The three formed an unlikely combination agewise, but they had one thing very much in common — a love of flying. It had brought them together at Columbus Municipal Airport, where Nancy had been quartering her plane and Thomas and Eric had been trying to rent as much air time on other planes as they could afford.
Over time they came to fly together, taking day trips to points throughout the Midwest with Nancy often turning over the controls to one of the younger fliers. Their love of flying, maturity and caring for their mentor made Nancy’s decision easy.
As she put it at the time, “This is one of the most beautiful things that has ever happened to me.”
The manner in which Thomas and Eric have adapted to their lives as plane owners has only added to that sense of beauty.
One of their first actions was to move the plane to the North Vernon Airport, where Eric worked part time to defray storage costs. More recently the plane has been moved to a farm owned by Eric and Linda Scheidt southeast of Columbus. The young plane owners got more than storage space out of this arrangement. Eric DeBusk has been heavily involved in construction of a small landing strip on the farm.
Throughout this, the two young men followed their other enterprises. Eric graduated from Purdue College of Technology at Columbus and is working at Cybermetrix in Columbus.

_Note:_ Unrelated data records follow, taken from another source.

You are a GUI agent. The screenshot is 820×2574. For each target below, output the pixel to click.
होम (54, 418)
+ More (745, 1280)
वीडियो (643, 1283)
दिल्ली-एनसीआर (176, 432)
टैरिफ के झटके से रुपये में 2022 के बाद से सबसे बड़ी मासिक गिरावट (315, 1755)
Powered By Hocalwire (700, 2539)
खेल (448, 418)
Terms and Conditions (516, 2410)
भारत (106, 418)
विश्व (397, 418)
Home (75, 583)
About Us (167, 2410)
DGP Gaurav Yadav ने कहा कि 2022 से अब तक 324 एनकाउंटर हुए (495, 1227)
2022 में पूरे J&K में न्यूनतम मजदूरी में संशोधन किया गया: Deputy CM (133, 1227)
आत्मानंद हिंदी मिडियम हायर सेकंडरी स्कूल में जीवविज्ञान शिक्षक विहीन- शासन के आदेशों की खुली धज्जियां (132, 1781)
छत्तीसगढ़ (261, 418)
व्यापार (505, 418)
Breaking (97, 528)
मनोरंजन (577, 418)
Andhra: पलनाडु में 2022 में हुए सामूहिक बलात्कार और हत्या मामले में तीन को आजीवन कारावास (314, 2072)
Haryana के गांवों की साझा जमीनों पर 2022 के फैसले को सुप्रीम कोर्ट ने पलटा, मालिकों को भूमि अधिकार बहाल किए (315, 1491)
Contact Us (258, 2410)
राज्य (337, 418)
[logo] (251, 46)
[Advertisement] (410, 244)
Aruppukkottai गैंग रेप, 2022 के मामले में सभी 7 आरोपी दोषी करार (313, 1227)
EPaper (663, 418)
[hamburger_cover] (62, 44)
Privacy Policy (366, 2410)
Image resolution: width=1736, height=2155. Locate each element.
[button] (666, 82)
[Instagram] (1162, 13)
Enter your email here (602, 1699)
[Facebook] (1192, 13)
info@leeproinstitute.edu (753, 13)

Thomas is completing his studies at Purdue University in West Lafayette, where he has already qualified as an aviation student instructor. It was in that role that he found a way to pay it forward with Nancy’s gift.
Earlier this year he became aware of a program that was offered at Purdue only a few years ago, Able Flight, a unique opportunity for people with disabilities to pilot airplanes.
Many of the participants in the program are wounded warriors, service members who suffered wartime injuries that severely limited their movements. It is also offered to non-service members who have similar disabilities.
Thomas volunteered for the program and was selected as one of six instructors who were each assigned an individual who had been awarded an Able Flight scholarship. His student was Tim Klemm, a 29-year-old Illinois man who had suffered crippling injuries in an auto crash 11 years ago. The accident resulted in his being confined to a wheelchair and walker. It also affected the use of his hands.
In his youth he had become fascinated with mechanical work, which eventually transitioned into a fascination with flying. His injuries obviously imposed limitations, but over the past few years he became acquainted with the Able Flight program and this past year applied for one of several scholarships that would provide pilot training as well as room and board at Purdue University.
The school had received three modified light sport airplanes for the course. The planes had been specially adapted with hand controls for the students who would not have been able to work with the foot pedal controls normal on most aircraft.
The modifications made flight possible for the students but not necessarily easy. Tim, for instance, had difficulty with his hand’s grip, sometimes finding it extremely difficult to even turn a key.
“I found that I had to be pretty creative in working with Tim’s situation,” Thomas recalled. “It required a lot of patience on the part of both of us and a willingness to be adaptive.”
The gripping issue was resolved by devising a means for the student pilot to pull on the instrument rather than try to turn it.
“The thing about Thomas is that he was able to work with me through my issues,” Tim said. “I learned so much, so fast, because of the way that Thomas explained the procedures to me.”
The training, spread out over five to six weeks, was intensive. The student pilots were airborne at least twice a day in good weather and participated in daily briefings.
Tim made his solo flight on June 20, and it was a day both student and instructor remember well.
“When Tim landed and I ran to his plane,” Thomas said, “I had to help him get out of the cockpit, but the only thing I could see was his smile. He was grinning ear to ear.”
For Tim the experience bordered on the heavenly. “When I got off the ground, it was like I was freed from all constraints,” he said.
For Thomas, “It was the coolest thing I can imagine.”
Nancy Warren wasn’t there, but I’m sure she can relate to Thomas’ feelings.